L’audace d’une telle agression a suffi pour rendre aux démarches d’O’Connell l’à-propos qui leur avait manqué d’abord, et à sa voix si connue les précurseurs se lèvent en foule sur le sol de l’Irlande menacée. La majorité conservée par le ministère Melbourne au sein des communes, et qu’une réélection générale l’exposerait seule à perdre, laisse espérer que rien d’irrémédiable ne sortira de ce conflit si témérairement soulevé, et que le cabinet pourra reprendre le cours des redressemens depuis long-temps commencés par lui[1]. Quelles que soient les chances de l’avenir, la position des membres irlandais au sein du parlement reste simple, s’ils continuent d’allier jusqu’au bout la modération au courage.
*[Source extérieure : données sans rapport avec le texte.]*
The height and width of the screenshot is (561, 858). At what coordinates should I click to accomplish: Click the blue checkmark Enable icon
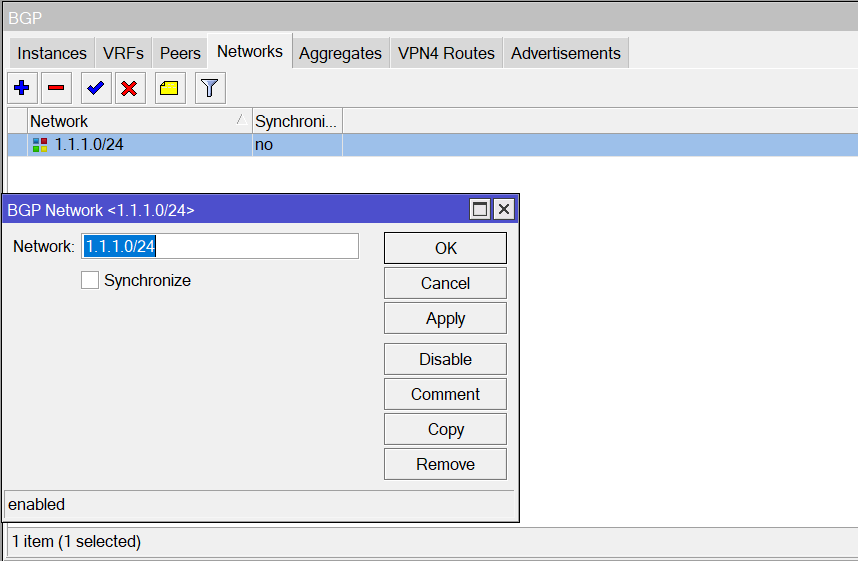95,88
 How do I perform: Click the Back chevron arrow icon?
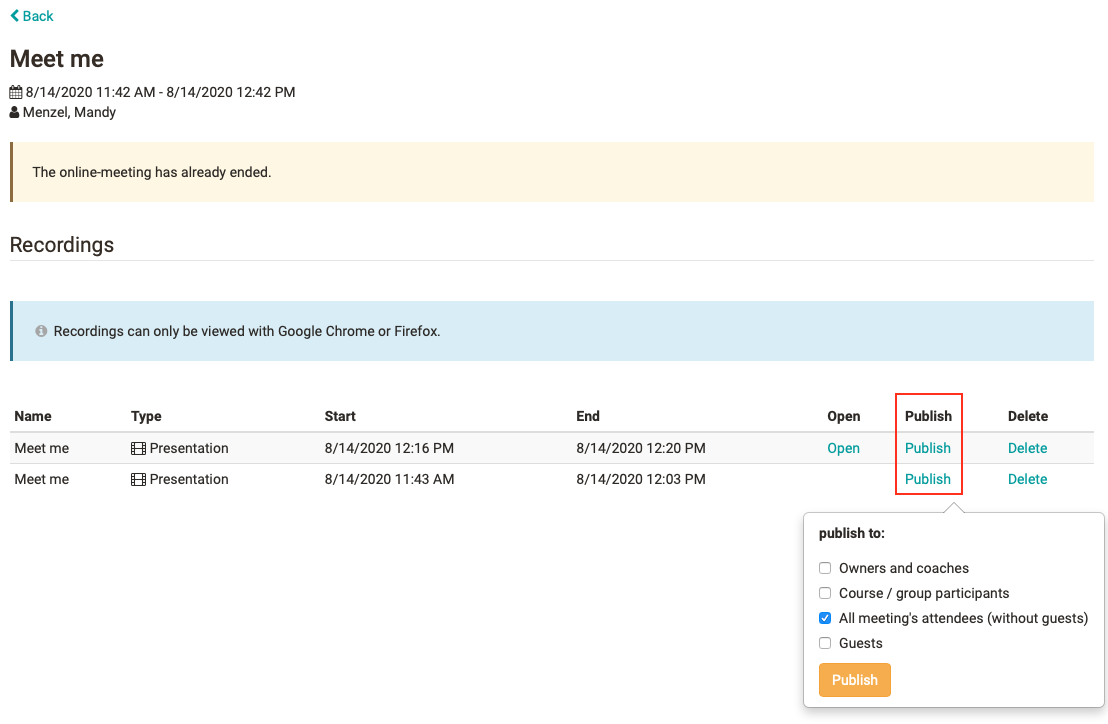click(14, 16)
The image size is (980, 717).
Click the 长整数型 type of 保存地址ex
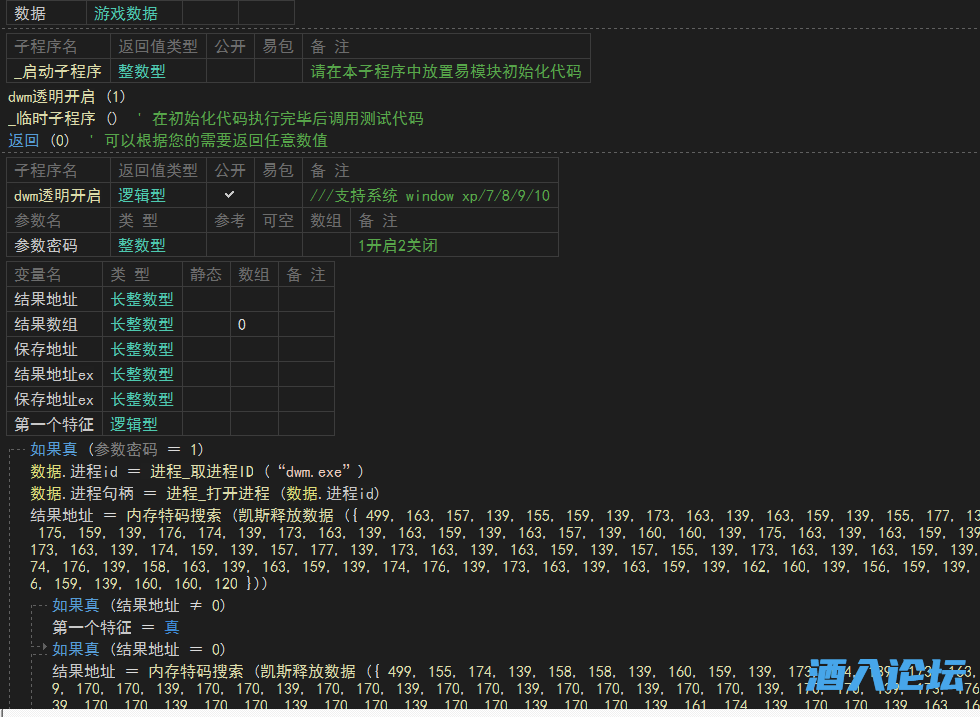click(x=142, y=399)
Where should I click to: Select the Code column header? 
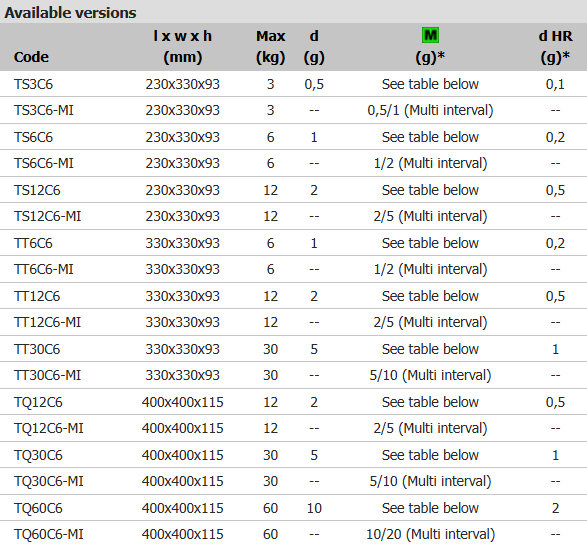click(x=31, y=57)

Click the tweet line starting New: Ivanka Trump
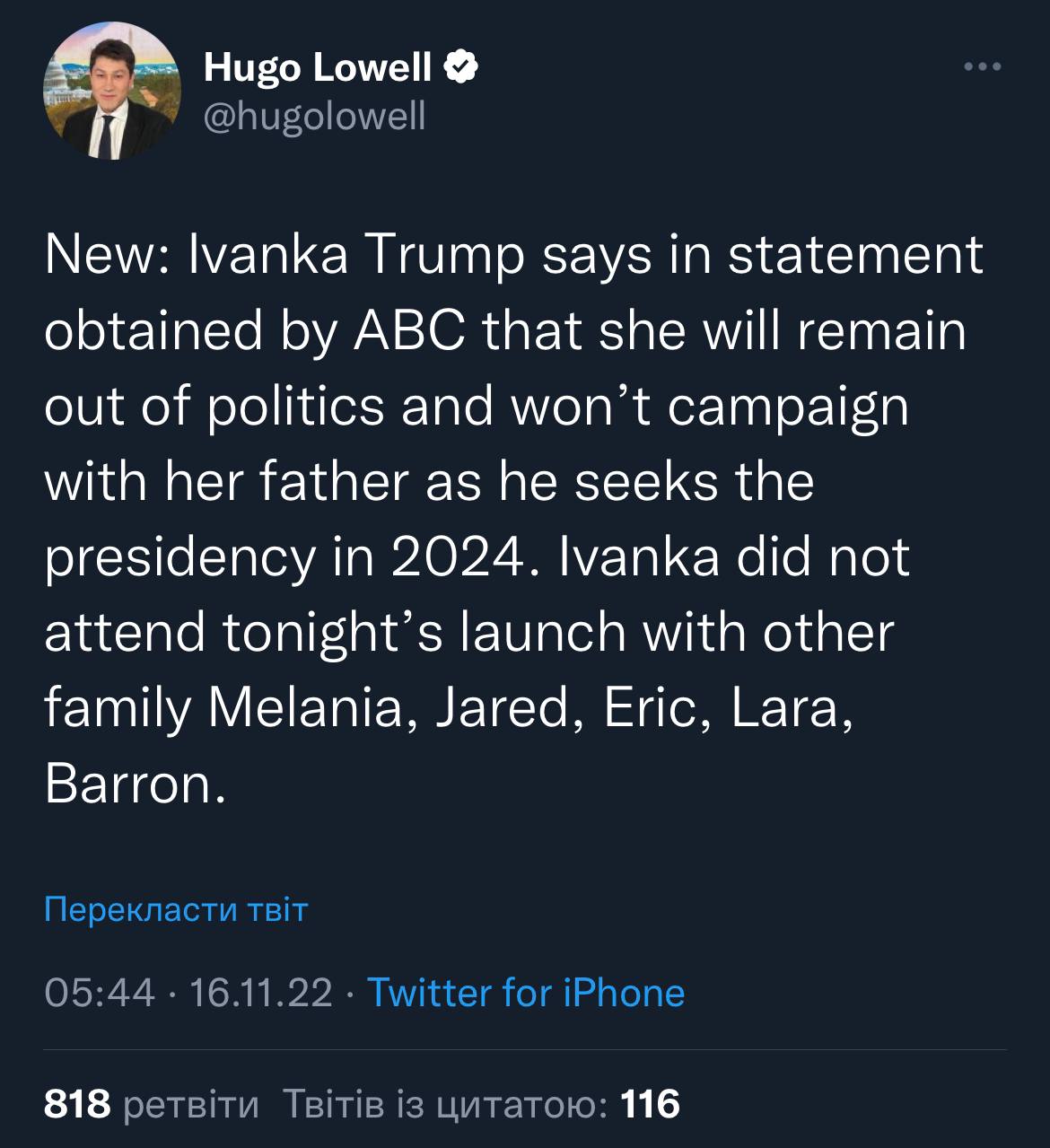(x=513, y=258)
En face d’un ministère whig, concours sincère et demande de concessions progressives ; en face d’un cabinet conservateur modéré, si un tel pouvoir parvient à supplanter l’administration actuelle, exigences plus vives pour prix d’une neutralité armée, avec menace en cas de refus de passer à l’état d’hostilité ; en face d’un torysme intolérant et sauvage, s’il reconquérait jamais son antique puissance, guerre immédiate, guerre implacable, par la parole et par les armes, par toutes les voies ouvertes aux nations, pour échapper à la servitude. De ces alternatives, la première est la plus heureuse, et la seconde la plus probable : puisse le ciel détourner l’autre dans le double intérêt de l’Angleterre et de l’Irlande !


Louis de Carné
  1. Ce travail était terminé avant la discussion du bill de la Jamaïque et la démission offerte par lord Melbourne et ses collègues. Nous le donnons sans aucun changement, parce que ses conclusions reposent tout entières sur la prévision d’un évènement dont la probabilité n’échappait en Angleterre à aucun esprit politique. L’auteur prend l’engagement de compléter ces études en caractérisant bientôt la crise ministérielle anglaise, et en envisageant ses conséquences en ce qui touche spécialement l’Irlande.